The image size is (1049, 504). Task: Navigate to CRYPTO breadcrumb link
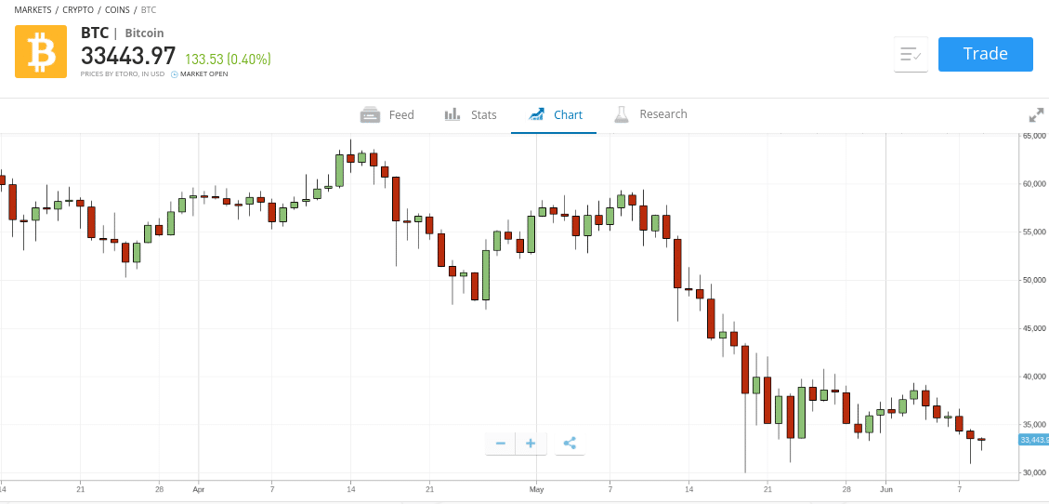pos(78,9)
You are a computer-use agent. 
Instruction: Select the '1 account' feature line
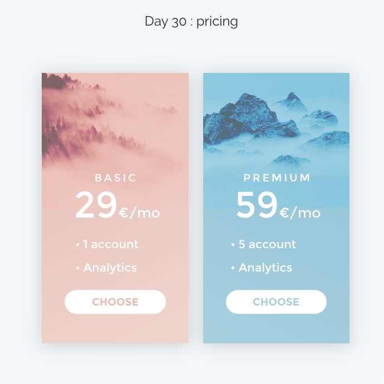107,244
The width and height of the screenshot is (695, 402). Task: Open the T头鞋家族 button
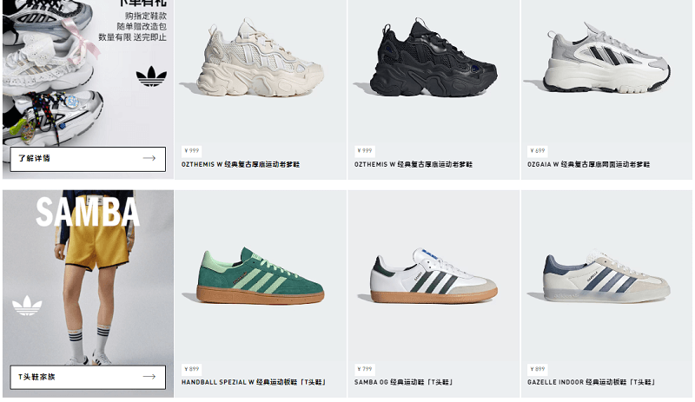click(x=88, y=377)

+++

▸ **Task directions**
Starting at the line that contains "Instruction: Select the" and ending with the last line of the data, transcribe every line exactly; skip the pictures.

▸ **Exercise response**
Instruction: Select the '1 account' feature line
107,244
The width and height of the screenshot is (695, 402). Task: Open the T头鞋家族 button
click(x=88, y=377)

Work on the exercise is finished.